Australian consumers are becoming more and more conscientious—what this means is that they want to buy goods and services from companies that are not only ethically-minded but are also ethically run.

A 2014 study of Australian consumerism has shown that Australians are becoming more and more demanding shoppers:

  • The bad reputation of company or a brand has influenced well over half of Australian consumers against buying that brand
  • More than half of Australian consumers have been willing choose a brands with better ethics, even if it means paying more
  • Compared with their past behavior, more Australian consumers are now actively buying brands with a positive reputation

An even more recent study from 2016, shows that this conscientiousness has gone deeper in food consumption:

  • Australian consumers grocery shop with a specific diet in mind
  • They want more product information to make better and informed purchase decisions—particularly because the current labels on food packaging can be confusing
  • As a result, many would consider switching brands if they found a competing product listed more detailed product information, particularly one that they could understand and more so if they had access to this information through digital channels.

What this all means is that a good reputation and transparency is good for business. It means businesses need to be transparent and honest about their products. This also means holding themselves accountable for what goes into each product, how each are made, and where each ingredient comes from. Furthermore, being honest and transparent also means holding the businesses that support the production of each and every product and service that they offer to their consumers—this means finding partners who hold the same values as theirs.

Why is transparency important?

Public safety and product integrity are just some of the important reasons why transparency in the food business is important. In the wine industry, for example, the national and state government uphold strict standards and imposes rigorous reporting guidelines to parties in the wine industry. This is why the industry is supported by a sizeable software industry that allows vineyards and wineries to track the grapes from seed to shelves.

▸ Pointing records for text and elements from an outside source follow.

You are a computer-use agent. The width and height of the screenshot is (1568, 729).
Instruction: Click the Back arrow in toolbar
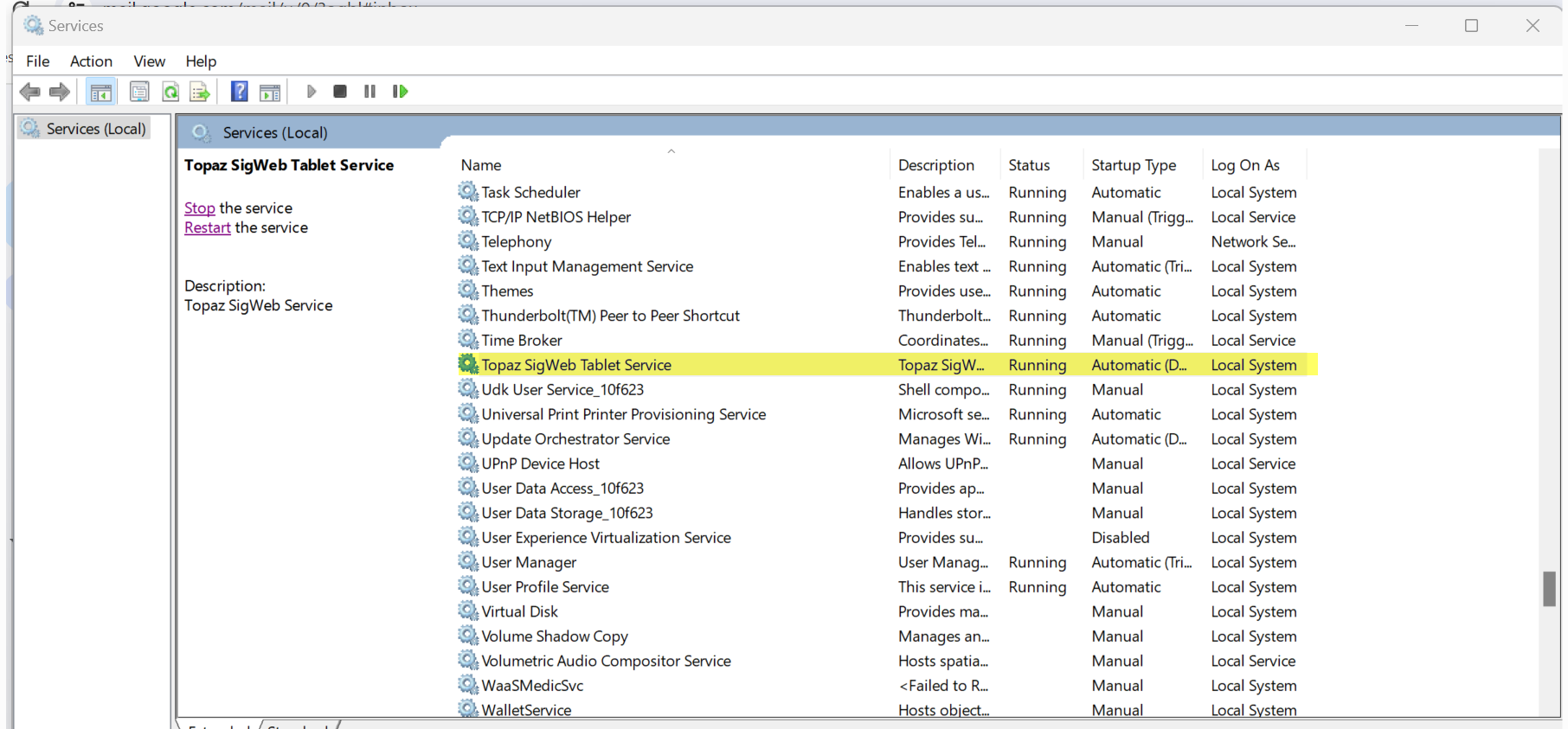click(x=29, y=92)
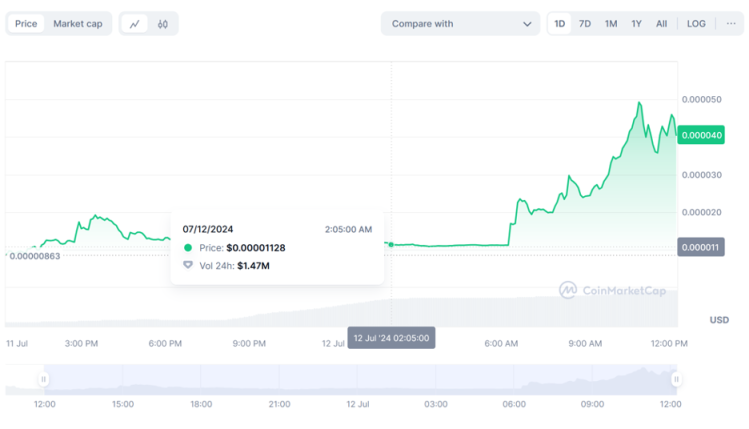Screen dimensions: 749x429
Task: Toggle the LOG scale button
Action: click(x=696, y=24)
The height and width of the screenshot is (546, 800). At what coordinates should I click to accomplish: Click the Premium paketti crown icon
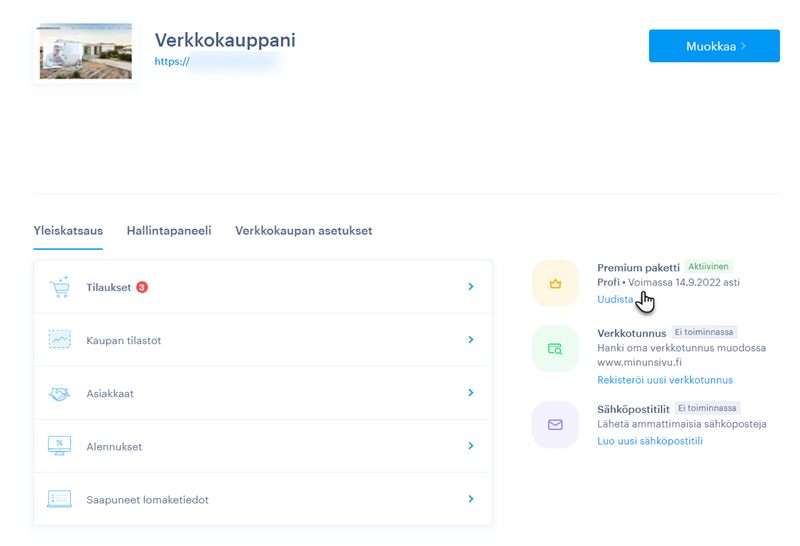pos(555,284)
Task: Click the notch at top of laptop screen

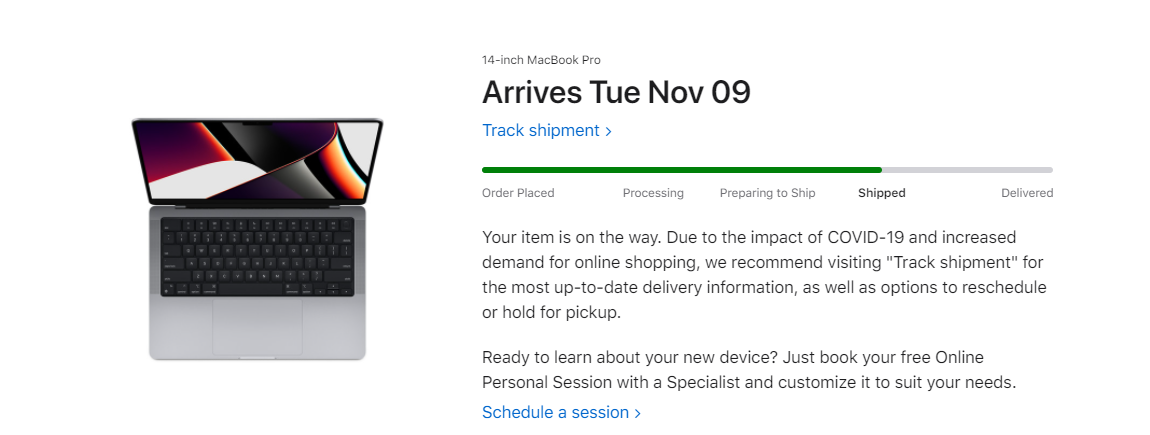Action: coord(257,126)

The Australian agriculture and food industry imposes similar strict standards—in fact we have one of the most stringent in the world. Unfortunately, a few years ago, it was found that foreign produce arrived in Australia using a loophole in the system. Frozen goods from China entered New Zealand where it was repackaged or modified in some way, and then sent to Australia under the labeling law ‘Made in New Zealand from local and imported ingredients.” Many of these products or ingredients, however, were grown in conditions that would not be permitted in Australia.

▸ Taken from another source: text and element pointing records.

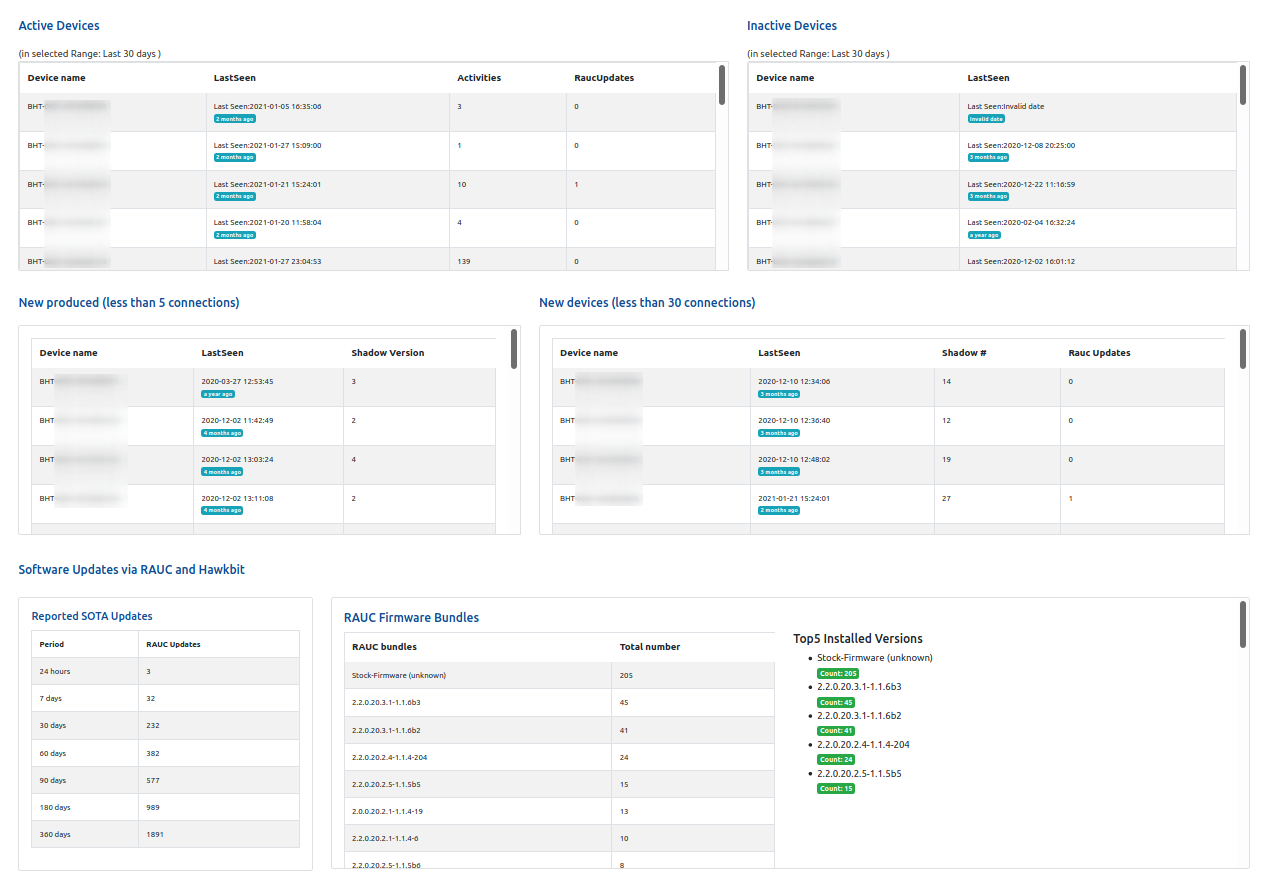This screenshot has width=1269, height=883.
Task: Click the Period column header
Action: tap(51, 644)
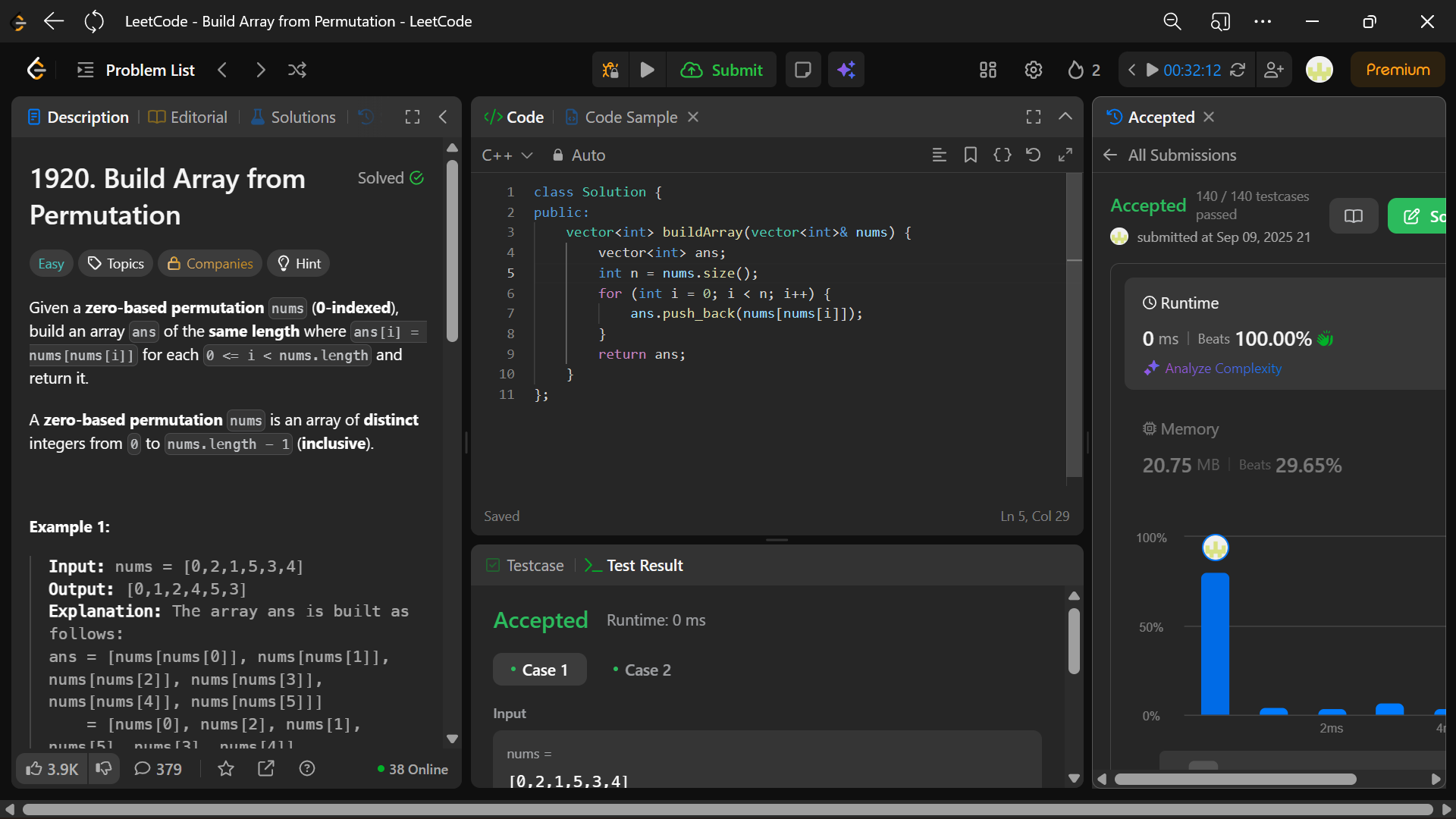The image size is (1456, 819).
Task: Collapse the code panel with chevron up
Action: click(1065, 117)
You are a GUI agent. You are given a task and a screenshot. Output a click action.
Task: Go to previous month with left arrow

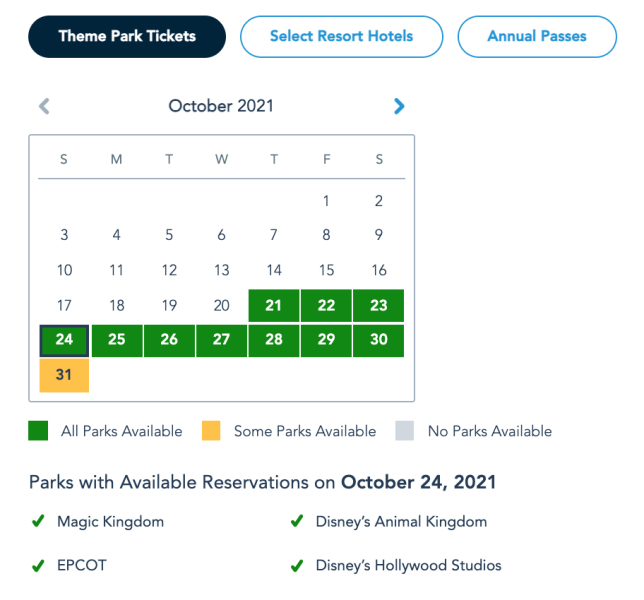[x=44, y=106]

This is sad for the food business—and bad news for all Australian consumers. Businesses and consumers can help this situation and work towards greater transparency by understanding where their food comes from. This is where having access to the right data and understanding the small details count.

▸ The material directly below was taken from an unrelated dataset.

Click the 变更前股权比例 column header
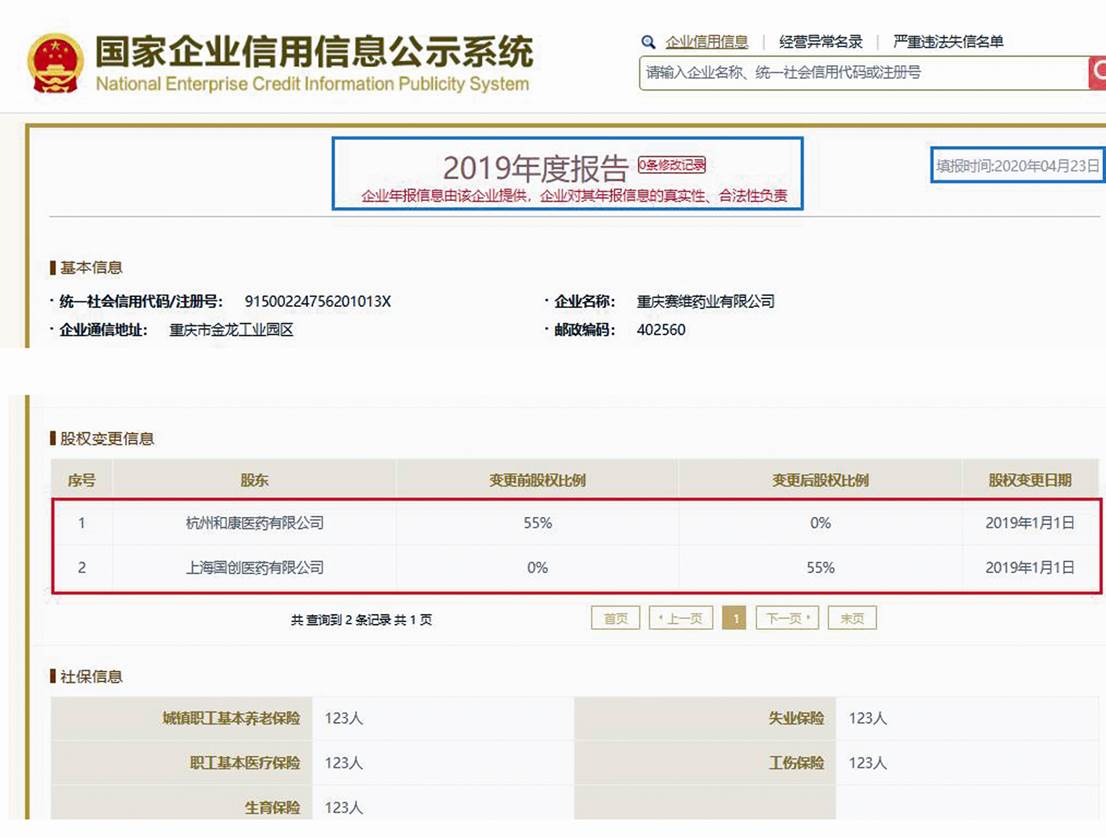 (x=537, y=480)
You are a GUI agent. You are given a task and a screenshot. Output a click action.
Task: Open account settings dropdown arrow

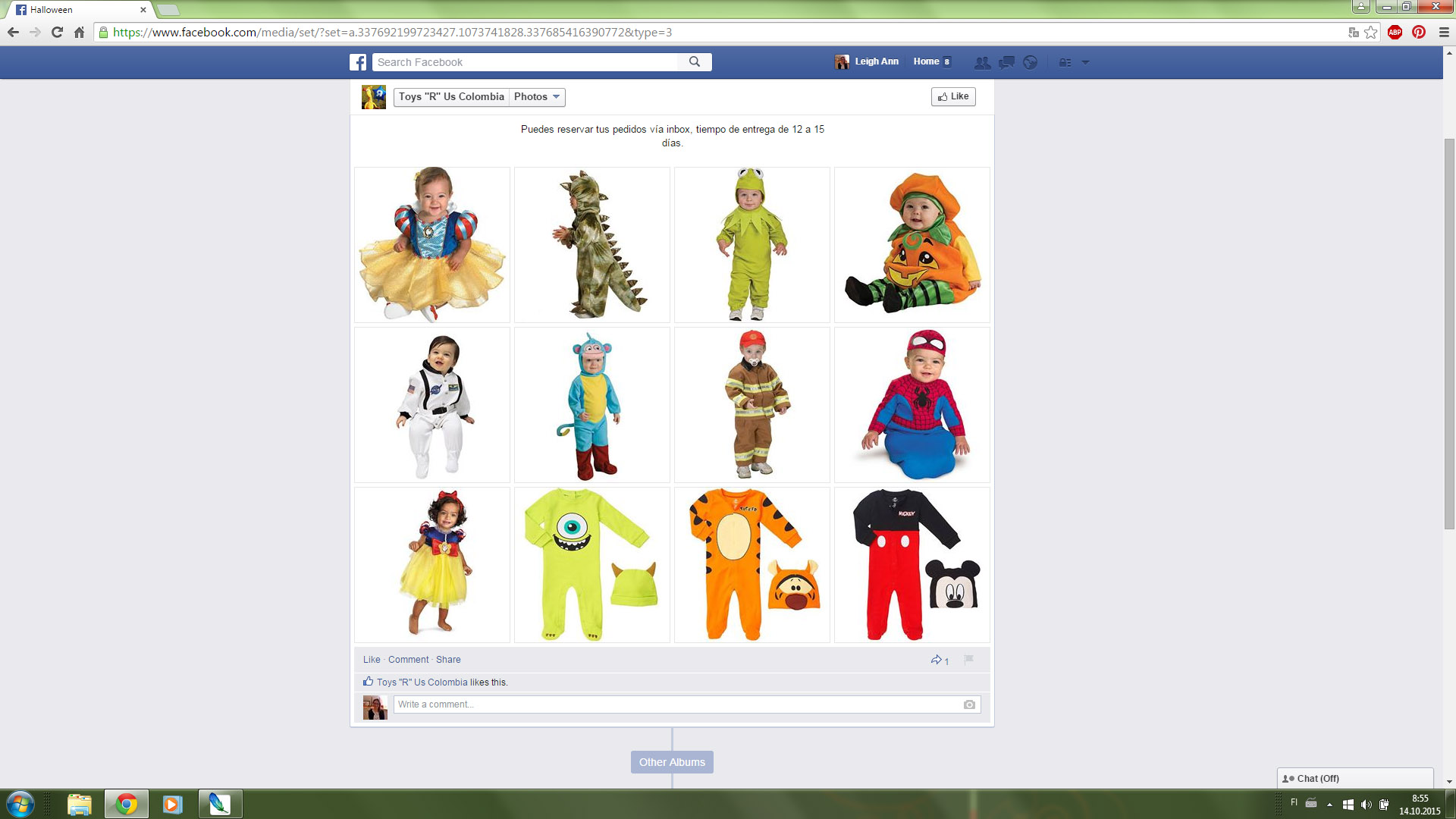pyautogui.click(x=1085, y=62)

This is especially important today, when many consumers demand detailed information about the goods and services that they purchase. Traditional labels no longer suffice—they want detailed information that they can understand. We all need data that allows us to trace where our food comes from—when and how it is planted and grown, harvested, processed and arrives at the shelves.

And this is one of the reasons why we designed eFarmers. Knowing where your food comes from is not only essential, but it’s good business practice. Data and details are essential in keeping transparency and maintaining a good reputation—it’s good for businesses and it is good for consumers.